Every night when I tuck Nicholas into bed, he will hug me tightly and say, “I love you more than you can believe.” His ability to express affection without restraint gives me hope.
A few weeks ago, my eight-year-old son and nephew began playing with a little boy they had never met before at the park. The boy was a full head taller than Lucas and Jonah and looked to be about thirteen or fourteen years old. However, he seemed to function on the level of a kindergartner or first grader. He had obvious tics and spoke with a forced cadence that suggested developmental delays of some sort. My son and nephew played with him as they would any other boy at the park. Not once did they make fun of him, make an inappropriate comment about him, or leave him out of their games.

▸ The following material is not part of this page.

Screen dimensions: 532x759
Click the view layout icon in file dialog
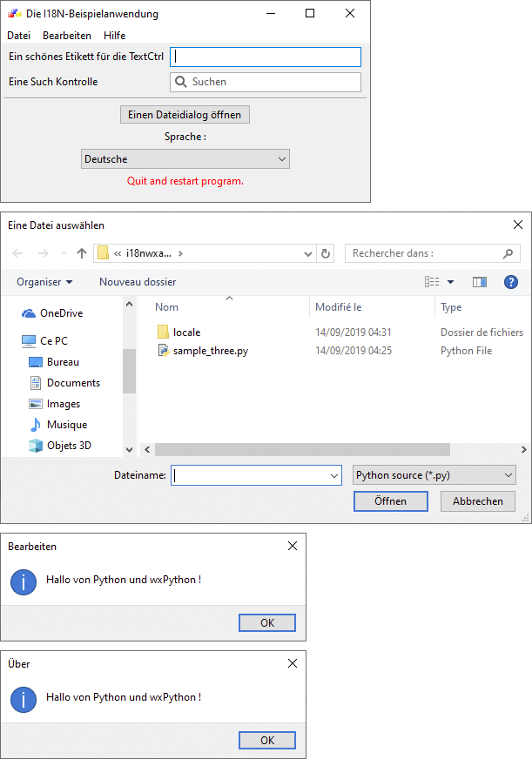pyautogui.click(x=433, y=282)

Their compassionate acceptance of differences gives me hope.
Watching The Sound of Music for the first time with Lucas recently, he gushed at how “beautiful” the music was. A few days later, I caught him walking through Target absentmindedly singing, “The hills are alive with the sound of music…” My son’s ability to forgo masculine stereotypes and enjoy the beauty in a song gives me hope.
As we were preparing to visit Santa this past Christmas Eve, the boys were getting dressed in their button down shirts and red sweater vests. Sophie looked at her brothers with obvious admiration and declared, “The boys look so handsome.” Sophie’s ability to give compliments unabashedly gives me hope.
My children have never once asked why they do not have a dad, nor expressed a desire for a dad. They understand that all families are different, and that our family just happens to have two moms. Their absolute acceptance of diversity as a natural part of life gives me hope.
The kids were recently watching an old-school Scooby Doo movie. Little Nicholas gets scared when anything even remotely creepy happens in a movie, so Scooby Doo with its fake monsters and ghosts is not a favorite of his. Lucas looked over at Nicholas, obviously getting nervous, and said, “You can come sit by me if you’re scared, Nicky.” He sat and held his brother’s hand through the remainder of the movie. Lucas’ gentleness and protective nature gives me hope.
It is absolutely a cliché, but our children are our future. Right now, we parents are molding our future politicians. Our future presidents. Our future environmentalists. Our future human rights workers. The future leaders of our country and our world. Despite the ugliness often perpetrated by adults, I only have to look to our children to swell with hope and optimism. My kids don’t have to don capes and masks to be superheroes. They are my heroes every single day. I am proud of my children and I can’t help but be excited to live in the world they will one day create.